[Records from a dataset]
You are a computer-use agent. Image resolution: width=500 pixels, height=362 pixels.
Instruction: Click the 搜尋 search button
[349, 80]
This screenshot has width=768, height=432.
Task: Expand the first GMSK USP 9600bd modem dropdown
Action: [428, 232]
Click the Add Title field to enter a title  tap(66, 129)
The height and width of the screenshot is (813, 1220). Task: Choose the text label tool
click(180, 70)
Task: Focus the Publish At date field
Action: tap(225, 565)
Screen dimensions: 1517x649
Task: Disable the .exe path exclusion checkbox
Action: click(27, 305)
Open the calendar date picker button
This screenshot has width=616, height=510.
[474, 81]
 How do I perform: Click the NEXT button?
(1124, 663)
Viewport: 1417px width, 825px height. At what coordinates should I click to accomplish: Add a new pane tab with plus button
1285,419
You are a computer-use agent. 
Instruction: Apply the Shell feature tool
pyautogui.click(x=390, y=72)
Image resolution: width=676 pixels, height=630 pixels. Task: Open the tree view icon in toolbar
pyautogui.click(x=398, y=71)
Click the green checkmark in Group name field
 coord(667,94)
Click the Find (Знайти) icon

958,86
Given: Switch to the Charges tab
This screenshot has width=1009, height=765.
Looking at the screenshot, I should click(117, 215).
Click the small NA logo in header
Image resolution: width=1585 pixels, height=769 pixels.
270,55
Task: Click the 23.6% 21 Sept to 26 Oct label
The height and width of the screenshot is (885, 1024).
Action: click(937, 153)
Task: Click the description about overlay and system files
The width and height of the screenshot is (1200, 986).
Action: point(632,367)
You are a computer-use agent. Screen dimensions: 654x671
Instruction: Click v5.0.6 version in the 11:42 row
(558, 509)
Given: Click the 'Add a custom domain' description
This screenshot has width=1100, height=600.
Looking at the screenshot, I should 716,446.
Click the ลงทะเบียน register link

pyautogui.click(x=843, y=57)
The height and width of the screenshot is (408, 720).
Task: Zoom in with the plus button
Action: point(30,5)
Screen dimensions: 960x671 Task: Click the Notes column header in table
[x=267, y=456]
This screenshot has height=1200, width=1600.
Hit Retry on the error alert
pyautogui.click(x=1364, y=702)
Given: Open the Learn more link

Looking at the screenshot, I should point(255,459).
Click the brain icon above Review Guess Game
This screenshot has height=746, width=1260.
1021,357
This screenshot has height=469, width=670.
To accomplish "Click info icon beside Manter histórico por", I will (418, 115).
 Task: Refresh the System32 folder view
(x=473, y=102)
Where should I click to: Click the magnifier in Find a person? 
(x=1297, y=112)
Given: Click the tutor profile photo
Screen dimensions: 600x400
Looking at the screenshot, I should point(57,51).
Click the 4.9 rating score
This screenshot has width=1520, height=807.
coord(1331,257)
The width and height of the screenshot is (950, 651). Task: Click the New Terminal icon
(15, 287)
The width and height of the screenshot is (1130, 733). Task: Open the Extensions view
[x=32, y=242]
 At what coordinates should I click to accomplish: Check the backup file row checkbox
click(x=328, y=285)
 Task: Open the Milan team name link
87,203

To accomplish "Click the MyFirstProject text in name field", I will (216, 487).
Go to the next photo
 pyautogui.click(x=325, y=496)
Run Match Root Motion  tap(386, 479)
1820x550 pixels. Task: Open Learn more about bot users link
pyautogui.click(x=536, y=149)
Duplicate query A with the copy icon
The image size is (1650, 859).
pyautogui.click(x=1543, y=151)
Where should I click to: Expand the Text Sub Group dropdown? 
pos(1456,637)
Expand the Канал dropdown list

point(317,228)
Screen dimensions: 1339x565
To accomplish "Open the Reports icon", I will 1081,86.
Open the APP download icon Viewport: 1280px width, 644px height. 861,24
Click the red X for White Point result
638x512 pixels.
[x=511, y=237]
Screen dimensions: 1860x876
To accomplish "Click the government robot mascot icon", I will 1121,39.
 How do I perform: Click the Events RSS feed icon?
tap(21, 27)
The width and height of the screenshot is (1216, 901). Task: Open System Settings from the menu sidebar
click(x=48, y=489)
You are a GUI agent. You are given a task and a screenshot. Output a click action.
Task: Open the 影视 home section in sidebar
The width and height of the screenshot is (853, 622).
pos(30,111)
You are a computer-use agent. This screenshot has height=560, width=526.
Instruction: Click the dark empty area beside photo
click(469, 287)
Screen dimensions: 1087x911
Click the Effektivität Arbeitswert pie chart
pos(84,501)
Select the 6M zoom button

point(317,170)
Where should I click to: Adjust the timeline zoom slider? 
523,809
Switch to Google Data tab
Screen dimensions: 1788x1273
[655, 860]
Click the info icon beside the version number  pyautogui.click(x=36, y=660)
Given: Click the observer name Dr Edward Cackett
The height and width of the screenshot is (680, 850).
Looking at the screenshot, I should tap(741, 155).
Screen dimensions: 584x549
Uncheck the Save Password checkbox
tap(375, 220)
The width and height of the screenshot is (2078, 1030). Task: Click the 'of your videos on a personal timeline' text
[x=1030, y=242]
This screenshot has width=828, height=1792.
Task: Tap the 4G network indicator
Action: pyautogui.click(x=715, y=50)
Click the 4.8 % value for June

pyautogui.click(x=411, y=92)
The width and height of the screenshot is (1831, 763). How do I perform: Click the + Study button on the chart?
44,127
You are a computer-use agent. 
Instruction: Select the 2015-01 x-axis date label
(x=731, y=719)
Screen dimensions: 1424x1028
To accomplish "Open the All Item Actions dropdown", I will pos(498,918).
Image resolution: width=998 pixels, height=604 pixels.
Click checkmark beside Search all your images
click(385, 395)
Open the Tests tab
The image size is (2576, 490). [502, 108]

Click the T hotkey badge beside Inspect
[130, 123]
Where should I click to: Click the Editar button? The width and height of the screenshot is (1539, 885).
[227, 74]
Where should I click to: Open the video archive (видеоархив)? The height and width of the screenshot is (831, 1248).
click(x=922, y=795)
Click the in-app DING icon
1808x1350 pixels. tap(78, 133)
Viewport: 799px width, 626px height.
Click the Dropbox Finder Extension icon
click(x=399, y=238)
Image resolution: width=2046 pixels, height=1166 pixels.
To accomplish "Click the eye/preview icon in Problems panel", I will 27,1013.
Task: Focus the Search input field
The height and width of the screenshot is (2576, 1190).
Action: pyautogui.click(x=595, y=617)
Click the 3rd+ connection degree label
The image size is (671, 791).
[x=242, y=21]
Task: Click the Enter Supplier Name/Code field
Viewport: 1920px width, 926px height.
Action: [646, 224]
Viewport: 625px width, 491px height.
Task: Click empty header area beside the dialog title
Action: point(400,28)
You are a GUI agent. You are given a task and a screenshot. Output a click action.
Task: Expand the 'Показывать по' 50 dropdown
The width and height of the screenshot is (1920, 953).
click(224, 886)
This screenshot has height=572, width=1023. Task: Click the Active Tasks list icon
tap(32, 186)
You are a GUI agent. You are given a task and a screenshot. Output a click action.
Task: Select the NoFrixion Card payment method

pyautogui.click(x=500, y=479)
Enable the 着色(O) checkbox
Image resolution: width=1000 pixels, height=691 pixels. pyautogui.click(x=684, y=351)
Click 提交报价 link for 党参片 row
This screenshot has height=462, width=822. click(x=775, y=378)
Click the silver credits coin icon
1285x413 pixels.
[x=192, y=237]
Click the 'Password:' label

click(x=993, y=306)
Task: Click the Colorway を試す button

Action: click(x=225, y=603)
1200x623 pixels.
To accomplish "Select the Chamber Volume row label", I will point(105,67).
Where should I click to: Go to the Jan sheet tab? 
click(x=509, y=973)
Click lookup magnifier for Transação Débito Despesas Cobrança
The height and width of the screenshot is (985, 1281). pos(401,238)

**Exercise instructions:**
Please restate every line of the records exactly.

**Answer section:**
You are a computer-use agent. Image resolution: width=500 pixels, height=362 pixels.
Instruction: Click the 搜尋 search button
[349, 80]
This screenshot has width=768, height=432.
Task: Expand the first GMSK USP 9600bd modem dropdown
Action: [428, 232]
Click the Add Title field to enter a title  tap(66, 129)
The height and width of the screenshot is (813, 1220). Task: Choose the text label tool
click(180, 70)
Task: Focus the Publish At date field
Action: tap(225, 565)
Screen dimensions: 1517x649
Task: Disable the .exe path exclusion checkbox
Action: click(27, 305)
Open the calendar date picker button
This screenshot has width=616, height=510.
[474, 81]
 How do I perform: Click the NEXT button?
(1124, 663)
Viewport: 1417px width, 825px height. At what coordinates should I click to accomplish: Add a new pane tab with plus button
1285,419
You are a computer-use agent. 
Instruction: Apply the Shell feature tool
pyautogui.click(x=390, y=72)
Image resolution: width=676 pixels, height=630 pixels. Task: Open the tree view icon in toolbar
pyautogui.click(x=398, y=71)
Click the green checkmark in Group name field
 coord(667,94)
Click the Find (Знайти) icon

958,86
Given: Switch to the Charges tab
This screenshot has width=1009, height=765.
Looking at the screenshot, I should click(117, 215).
Click the small NA logo in header
Image resolution: width=1585 pixels, height=769 pixels.
270,55
Task: Click the 23.6% 21 Sept to 26 Oct label
The height and width of the screenshot is (885, 1024).
Action: click(937, 153)
Task: Click the description about overlay and system files
The width and height of the screenshot is (1200, 986).
Action: point(632,367)
You are a computer-use agent. Screen dimensions: 654x671
Instruction: Click v5.0.6 version in the 11:42 row
(558, 509)
Given: Click the 'Add a custom domain' description
This screenshot has width=1100, height=600.
Looking at the screenshot, I should 716,446.
Click the ลงทะเบียน register link

pyautogui.click(x=843, y=57)
The height and width of the screenshot is (408, 720).
Task: Zoom in with the plus button
Action: point(30,5)
Screen dimensions: 960x671 Task: Click the Notes column header in table
[x=267, y=456]
This screenshot has height=1200, width=1600.
Hit Retry on the error alert
pyautogui.click(x=1364, y=702)
Given: Open the Learn more link

Looking at the screenshot, I should point(255,459).
Click the brain icon above Review Guess Game
This screenshot has height=746, width=1260.
1021,357
This screenshot has height=469, width=670.
To accomplish "Click info icon beside Manter histórico por", I will (418, 115).
 Task: Refresh the System32 folder view
(x=473, y=102)
Where should I click to: Click the magnifier in Find a person? 
(x=1297, y=112)
Given: Click the tutor profile photo
Screen dimensions: 600x400
Looking at the screenshot, I should point(57,51).
Click the 4.9 rating score
This screenshot has width=1520, height=807.
coord(1331,257)
The width and height of the screenshot is (950, 651). Task: Click the New Terminal icon
(15, 287)
The width and height of the screenshot is (1130, 733). Task: Open the Extensions view
[x=32, y=242]
 At what coordinates should I click to accomplish: Check the backup file row checkbox
click(x=328, y=285)
 Task: Open the Milan team name link
87,203

To accomplish "Click the MyFirstProject text in name field", I will (216, 487).
Go to the next photo
 pyautogui.click(x=325, y=496)
Run Match Root Motion  tap(386, 479)
1820x550 pixels. Task: Open Learn more about bot users link
pyautogui.click(x=536, y=149)
Duplicate query A with the copy icon
The image size is (1650, 859).
pyautogui.click(x=1543, y=151)
Where should I click to: Expand the Text Sub Group dropdown? 
pos(1456,637)
Expand the Канал dropdown list

point(317,228)
Screen dimensions: 1339x565
To accomplish "Open the Reports icon", I will 1081,86.
Open the APP download icon Viewport: 1280px width, 644px height. 861,24
Click the red X for White Point result
638x512 pixels.
[x=511, y=237]
Screen dimensions: 1860x876
To accomplish "Click the government robot mascot icon", I will 1121,39.
 How do I perform: Click the Events RSS feed icon?
tap(21, 27)
The width and height of the screenshot is (1216, 901). Task: Open System Settings from the menu sidebar
click(x=48, y=489)
You are a GUI agent. You are given a task and a screenshot. Output a click action.
Task: Open the 影视 home section in sidebar
The width and height of the screenshot is (853, 622).
pos(30,111)
You are a computer-use agent. This screenshot has height=560, width=526.
Instruction: Click the dark empty area beside photo
click(469, 287)
Screen dimensions: 1087x911
Click the Effektivität Arbeitswert pie chart
pos(84,501)
Select the 6M zoom button

point(317,170)
Where should I click to: Adjust the timeline zoom slider? 
523,809
Switch to Google Data tab
Screen dimensions: 1788x1273
[655, 860]
Click the info icon beside the version number  pyautogui.click(x=36, y=660)
Given: Click the observer name Dr Edward Cackett
The height and width of the screenshot is (680, 850).
Looking at the screenshot, I should tap(741, 155).
Screen dimensions: 584x549
Uncheck the Save Password checkbox
tap(375, 220)
The width and height of the screenshot is (2078, 1030). Task: Click the 'of your videos on a personal timeline' text
[x=1030, y=242]
This screenshot has width=828, height=1792.
Task: Tap the 4G network indicator
Action: pyautogui.click(x=715, y=50)
Click the 4.8 % value for June

pyautogui.click(x=411, y=92)
The width and height of the screenshot is (1831, 763). How do I perform: Click the + Study button on the chart?
44,127
You are a computer-use agent. 
Instruction: Select the 2015-01 x-axis date label
(x=731, y=719)
Screen dimensions: 1424x1028
To accomplish "Open the All Item Actions dropdown", I will pos(498,918).
Image resolution: width=998 pixels, height=604 pixels.
Click checkmark beside Search all your images
click(385, 395)
Open the Tests tab
The image size is (2576, 490). [502, 108]

Click the T hotkey badge beside Inspect
[130, 123]
Where should I click to: Click the Editar button? The width and height of the screenshot is (1539, 885).
[227, 74]
Where should I click to: Open the video archive (видеоархив)? The height and width of the screenshot is (831, 1248).
click(x=922, y=795)
Click the in-app DING icon
1808x1350 pixels. tap(78, 133)
Viewport: 799px width, 626px height.
Click the Dropbox Finder Extension icon
click(x=399, y=238)
Image resolution: width=2046 pixels, height=1166 pixels.
To accomplish "Click the eye/preview icon in Problems panel", I will 27,1013.
Task: Focus the Search input field
The height and width of the screenshot is (2576, 1190).
Action: pyautogui.click(x=595, y=617)
Click the 3rd+ connection degree label
The image size is (671, 791).
[x=242, y=21]
Task: Click the Enter Supplier Name/Code field
Viewport: 1920px width, 926px height.
Action: [646, 224]
Viewport: 625px width, 491px height.
Task: Click empty header area beside the dialog title
Action: point(400,28)
You are a GUI agent. You are given a task and a screenshot. Output a click action.
Task: Expand the 'Показывать по' 50 dropdown
The width and height of the screenshot is (1920, 953).
click(224, 886)
This screenshot has height=572, width=1023. Task: Click the Active Tasks list icon
tap(32, 186)
You are a GUI agent. You are given a task and a screenshot. Output a click action.
Task: Select the NoFrixion Card payment method

pyautogui.click(x=500, y=479)
Enable the 着色(O) checkbox
Image resolution: width=1000 pixels, height=691 pixels. pyautogui.click(x=684, y=351)
Click 提交报价 link for 党参片 row
This screenshot has height=462, width=822. click(x=775, y=378)
Click the silver credits coin icon
1285x413 pixels.
[x=192, y=237]
Click the 'Password:' label

click(x=993, y=306)
Task: Click the Colorway を試す button

Action: click(x=225, y=603)
1200x623 pixels.
To accomplish "Select the Chamber Volume row label", I will point(105,67).
Where should I click to: Go to the Jan sheet tab? 
click(x=509, y=973)
Click lookup magnifier for Transação Débito Despesas Cobrança
The height and width of the screenshot is (985, 1281). pos(401,238)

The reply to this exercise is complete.